> [What is expected] Whenever the word "search" turns up in a line below, that line should be copied.

++++++++++

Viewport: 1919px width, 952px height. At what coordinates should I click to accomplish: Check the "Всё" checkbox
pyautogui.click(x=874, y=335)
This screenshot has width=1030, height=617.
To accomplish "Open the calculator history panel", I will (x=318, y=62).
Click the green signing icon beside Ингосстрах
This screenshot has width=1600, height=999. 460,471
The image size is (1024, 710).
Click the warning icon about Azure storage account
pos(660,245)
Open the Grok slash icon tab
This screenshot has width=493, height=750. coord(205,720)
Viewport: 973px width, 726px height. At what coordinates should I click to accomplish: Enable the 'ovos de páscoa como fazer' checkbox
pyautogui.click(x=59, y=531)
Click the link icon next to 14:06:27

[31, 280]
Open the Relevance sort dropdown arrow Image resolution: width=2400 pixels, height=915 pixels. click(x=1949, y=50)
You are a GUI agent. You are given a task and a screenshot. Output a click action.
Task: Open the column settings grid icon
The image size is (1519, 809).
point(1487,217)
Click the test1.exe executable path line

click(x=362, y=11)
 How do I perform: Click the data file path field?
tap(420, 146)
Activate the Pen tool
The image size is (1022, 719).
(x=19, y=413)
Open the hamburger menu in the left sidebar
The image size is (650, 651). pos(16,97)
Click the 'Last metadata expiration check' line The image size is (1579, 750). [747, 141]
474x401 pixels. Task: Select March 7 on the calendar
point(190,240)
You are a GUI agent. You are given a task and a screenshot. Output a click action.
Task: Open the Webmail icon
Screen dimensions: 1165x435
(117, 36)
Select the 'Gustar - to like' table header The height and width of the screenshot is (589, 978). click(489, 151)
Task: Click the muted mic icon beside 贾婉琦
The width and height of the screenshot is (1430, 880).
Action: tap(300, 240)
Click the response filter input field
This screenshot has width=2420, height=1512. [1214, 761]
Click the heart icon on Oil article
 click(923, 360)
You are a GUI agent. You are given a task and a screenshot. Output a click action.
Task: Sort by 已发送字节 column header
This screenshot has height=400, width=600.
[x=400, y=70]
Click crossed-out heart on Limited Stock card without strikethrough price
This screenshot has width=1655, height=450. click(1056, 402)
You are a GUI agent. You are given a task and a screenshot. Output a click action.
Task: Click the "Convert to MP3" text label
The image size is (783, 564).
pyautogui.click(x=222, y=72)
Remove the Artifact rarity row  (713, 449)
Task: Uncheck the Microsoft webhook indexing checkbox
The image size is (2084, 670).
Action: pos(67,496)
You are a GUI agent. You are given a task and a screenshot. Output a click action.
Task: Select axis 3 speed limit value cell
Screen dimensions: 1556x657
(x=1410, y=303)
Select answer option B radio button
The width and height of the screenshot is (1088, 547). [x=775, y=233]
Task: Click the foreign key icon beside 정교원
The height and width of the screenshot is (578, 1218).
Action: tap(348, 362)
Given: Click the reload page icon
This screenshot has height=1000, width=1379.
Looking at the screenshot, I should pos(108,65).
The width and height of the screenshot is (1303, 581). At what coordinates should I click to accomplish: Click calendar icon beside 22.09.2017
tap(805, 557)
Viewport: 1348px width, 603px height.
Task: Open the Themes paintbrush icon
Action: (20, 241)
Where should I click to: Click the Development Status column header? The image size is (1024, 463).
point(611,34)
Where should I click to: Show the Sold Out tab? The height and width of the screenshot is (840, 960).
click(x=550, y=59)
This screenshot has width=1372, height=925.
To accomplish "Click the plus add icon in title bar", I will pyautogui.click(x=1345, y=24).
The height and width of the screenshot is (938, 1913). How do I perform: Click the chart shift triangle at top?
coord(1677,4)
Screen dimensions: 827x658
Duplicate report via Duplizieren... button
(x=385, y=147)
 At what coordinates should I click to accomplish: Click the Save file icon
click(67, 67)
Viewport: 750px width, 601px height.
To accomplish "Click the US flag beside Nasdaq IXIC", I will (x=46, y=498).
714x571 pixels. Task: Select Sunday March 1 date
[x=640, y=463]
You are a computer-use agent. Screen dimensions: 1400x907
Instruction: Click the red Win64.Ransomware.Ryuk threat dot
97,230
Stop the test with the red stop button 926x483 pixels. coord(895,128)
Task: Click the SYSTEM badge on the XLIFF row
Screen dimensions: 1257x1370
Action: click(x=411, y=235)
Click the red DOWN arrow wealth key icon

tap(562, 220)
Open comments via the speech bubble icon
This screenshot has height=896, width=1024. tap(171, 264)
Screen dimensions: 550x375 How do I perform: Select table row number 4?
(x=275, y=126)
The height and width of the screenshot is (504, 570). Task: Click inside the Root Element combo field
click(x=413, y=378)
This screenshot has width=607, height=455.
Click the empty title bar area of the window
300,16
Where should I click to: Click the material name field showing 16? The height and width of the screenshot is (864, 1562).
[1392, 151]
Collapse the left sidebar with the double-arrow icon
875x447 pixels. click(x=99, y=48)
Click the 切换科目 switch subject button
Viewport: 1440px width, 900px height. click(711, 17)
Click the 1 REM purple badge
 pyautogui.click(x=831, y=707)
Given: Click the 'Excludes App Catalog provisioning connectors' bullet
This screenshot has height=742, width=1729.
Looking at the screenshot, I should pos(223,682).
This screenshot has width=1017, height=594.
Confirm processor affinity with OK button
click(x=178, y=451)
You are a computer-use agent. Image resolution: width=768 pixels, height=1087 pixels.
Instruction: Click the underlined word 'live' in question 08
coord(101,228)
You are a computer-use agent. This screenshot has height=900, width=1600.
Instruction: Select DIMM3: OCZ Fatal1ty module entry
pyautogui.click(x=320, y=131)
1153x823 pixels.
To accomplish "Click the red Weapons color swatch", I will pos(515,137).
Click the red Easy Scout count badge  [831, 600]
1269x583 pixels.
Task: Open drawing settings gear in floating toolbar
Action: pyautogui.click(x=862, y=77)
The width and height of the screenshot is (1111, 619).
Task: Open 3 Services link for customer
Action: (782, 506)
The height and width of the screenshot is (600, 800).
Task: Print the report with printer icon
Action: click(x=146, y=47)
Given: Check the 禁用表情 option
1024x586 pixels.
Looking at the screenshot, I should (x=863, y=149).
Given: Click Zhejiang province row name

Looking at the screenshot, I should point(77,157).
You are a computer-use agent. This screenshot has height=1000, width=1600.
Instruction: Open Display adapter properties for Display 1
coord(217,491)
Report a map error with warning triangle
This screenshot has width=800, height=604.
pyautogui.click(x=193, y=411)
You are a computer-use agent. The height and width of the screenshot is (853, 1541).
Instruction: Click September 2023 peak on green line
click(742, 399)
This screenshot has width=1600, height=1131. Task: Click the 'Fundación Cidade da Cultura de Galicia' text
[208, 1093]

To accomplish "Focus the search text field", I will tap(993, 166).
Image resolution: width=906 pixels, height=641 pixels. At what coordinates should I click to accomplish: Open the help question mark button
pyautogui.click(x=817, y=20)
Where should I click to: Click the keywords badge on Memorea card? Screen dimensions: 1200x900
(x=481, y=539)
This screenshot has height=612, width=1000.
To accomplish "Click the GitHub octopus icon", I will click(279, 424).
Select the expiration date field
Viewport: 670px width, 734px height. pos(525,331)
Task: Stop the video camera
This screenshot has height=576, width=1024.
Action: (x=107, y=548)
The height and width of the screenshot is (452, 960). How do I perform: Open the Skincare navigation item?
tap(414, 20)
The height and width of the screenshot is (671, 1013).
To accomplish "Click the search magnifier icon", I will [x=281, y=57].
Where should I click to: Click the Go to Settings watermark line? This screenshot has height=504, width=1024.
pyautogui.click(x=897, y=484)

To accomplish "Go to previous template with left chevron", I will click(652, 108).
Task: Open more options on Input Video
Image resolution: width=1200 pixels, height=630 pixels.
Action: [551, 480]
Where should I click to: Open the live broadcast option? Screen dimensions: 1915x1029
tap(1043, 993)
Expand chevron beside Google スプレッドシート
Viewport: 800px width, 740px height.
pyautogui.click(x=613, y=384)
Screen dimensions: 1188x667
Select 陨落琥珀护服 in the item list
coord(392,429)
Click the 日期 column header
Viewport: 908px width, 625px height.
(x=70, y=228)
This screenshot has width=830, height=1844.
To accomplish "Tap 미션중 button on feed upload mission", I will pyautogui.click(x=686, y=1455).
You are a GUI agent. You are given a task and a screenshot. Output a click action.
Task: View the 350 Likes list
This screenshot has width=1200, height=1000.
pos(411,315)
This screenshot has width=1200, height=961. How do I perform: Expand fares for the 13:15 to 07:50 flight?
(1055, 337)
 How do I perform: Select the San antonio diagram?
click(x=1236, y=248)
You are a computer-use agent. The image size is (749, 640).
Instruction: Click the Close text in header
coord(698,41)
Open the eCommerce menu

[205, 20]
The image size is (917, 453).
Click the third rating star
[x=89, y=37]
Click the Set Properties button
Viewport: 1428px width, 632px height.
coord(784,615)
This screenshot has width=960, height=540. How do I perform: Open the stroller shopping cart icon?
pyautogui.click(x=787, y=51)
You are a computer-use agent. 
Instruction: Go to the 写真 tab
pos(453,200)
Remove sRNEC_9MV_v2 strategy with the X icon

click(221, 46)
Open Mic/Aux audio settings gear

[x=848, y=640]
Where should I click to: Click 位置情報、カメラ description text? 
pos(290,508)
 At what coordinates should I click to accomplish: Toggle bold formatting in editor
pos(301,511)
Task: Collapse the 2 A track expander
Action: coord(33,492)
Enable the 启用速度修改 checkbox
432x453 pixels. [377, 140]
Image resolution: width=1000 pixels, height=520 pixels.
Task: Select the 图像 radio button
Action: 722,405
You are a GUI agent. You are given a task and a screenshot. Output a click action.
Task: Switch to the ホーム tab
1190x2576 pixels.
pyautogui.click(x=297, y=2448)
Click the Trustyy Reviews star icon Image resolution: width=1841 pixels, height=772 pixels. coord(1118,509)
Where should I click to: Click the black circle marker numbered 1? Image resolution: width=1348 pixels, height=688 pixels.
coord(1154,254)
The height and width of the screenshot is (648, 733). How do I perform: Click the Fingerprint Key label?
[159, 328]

++++++++++

> [Task response]
To accomplish "Focus the search text field", I will tap(993, 166).
To accomplish "Click the search magnifier icon", I will [x=281, y=57].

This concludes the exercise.